Learn more information about possible side effects, safety issues, suicide risk and discontinuing SSRI’s by visiting the Mayo Clinic website.

Special Considerations for Children

Symptoms of mental health may be expressed differently in children than in teens or adults. For example: A child may show irritability rather than depressed mood or major depression. It is important to consider the child’s developmental stage to recognize if symptoms are of concern or appropriate.

  • All antidepressants have a “Black Box” warning of possible increased risk of suicidal thoughts for individuals up to the age of 25. Please note that this was based on earlier studies. Recent research has not demonstrated these increased suicidal thoughts r behaviors. When antidepressant use were decreased after the warnings came out, there was an increase in suicidal attempts.
  • Children metabolize medications faster than adults due to greater functioning of their livers, kidneys and gastrointestinal tracks resulting in lower drug concentrations in their bodies.
  • Medications may need to be adjusted or changed more frequently due to growth and development.
  • Side effects of medications differ to adults.
  • Most psychiatric medications have not undergone rigorous testing for FDA approval due to ethical concerns.

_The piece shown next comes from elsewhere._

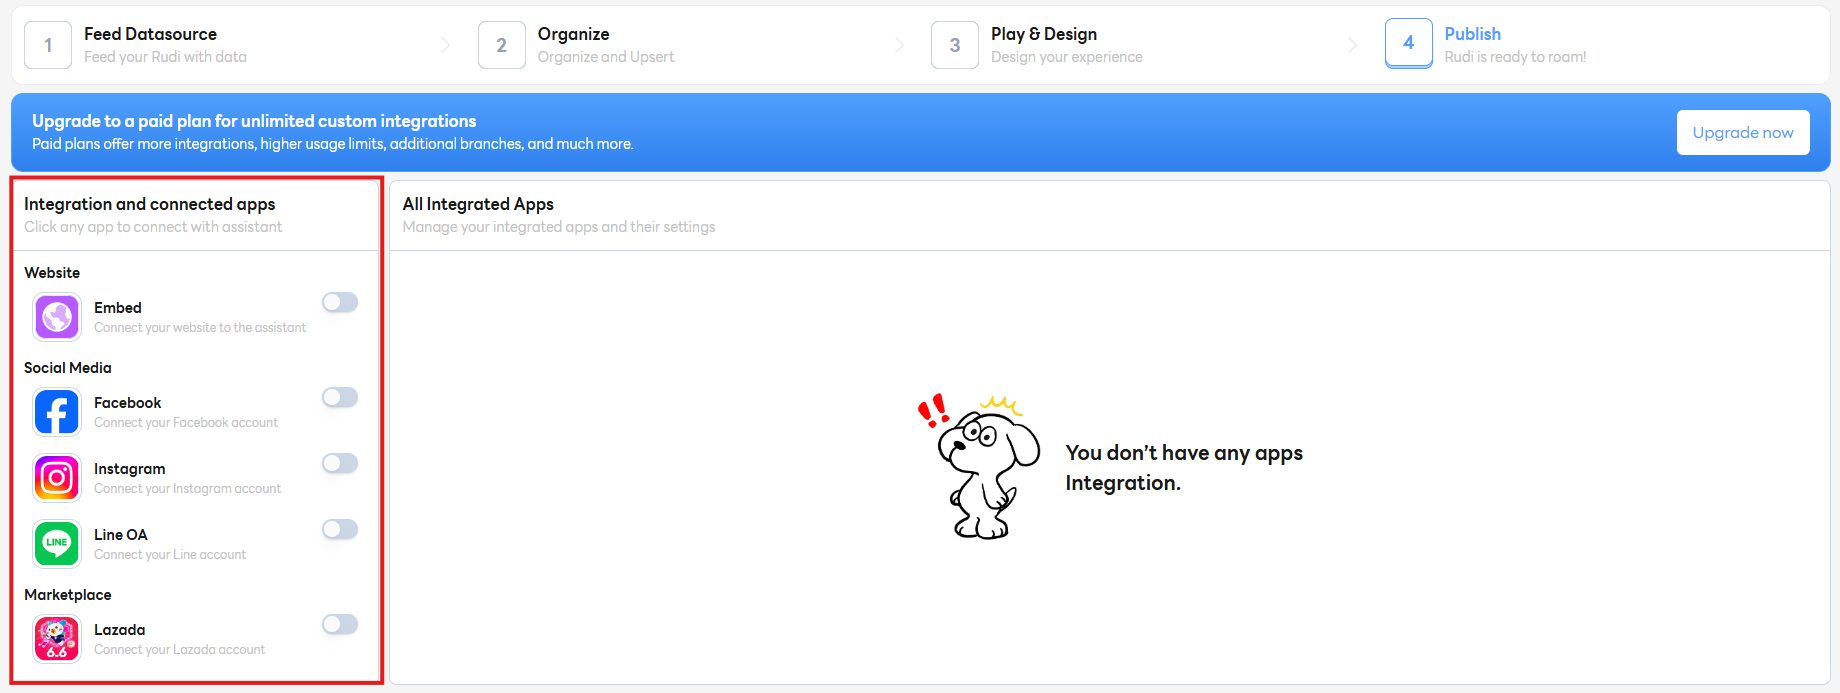Image resolution: width=1840 pixels, height=693 pixels.
Task: Click the Embed globe icon
Action: tap(57, 317)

Questions to ask about Medications

It is highly recommended to advocate for your child when seeking psychiatric medications as a tool in aiding mental health issues. Below is an important list of questions to ask:

  • What is the name of the medication and the generic names?
  • Is the effectiveness of generic medication the same as name brand medications?
  • What is the difference between generic medication and brand name medication?
  • What is the medication used for?
  • How long will it take before we begin to see improvement?
  • Is the medication addictive?
  • When does the medication need to be taken and should it be taken with food?
  • What are the side effects I should be aware of?
  • What should we do if we experience side effects?
  • How long will my child need to take the medication?
  • If we choose to stop taking medication, do we wean off or stop completely?
  • Are there long term effects of taking the medication?

Some state laws may require your adolescents (16 and older) to consent to medication management. If your teen refuses, it is important for your prescribing physician and therapist to educate and discuss their willingness to try proposed medication.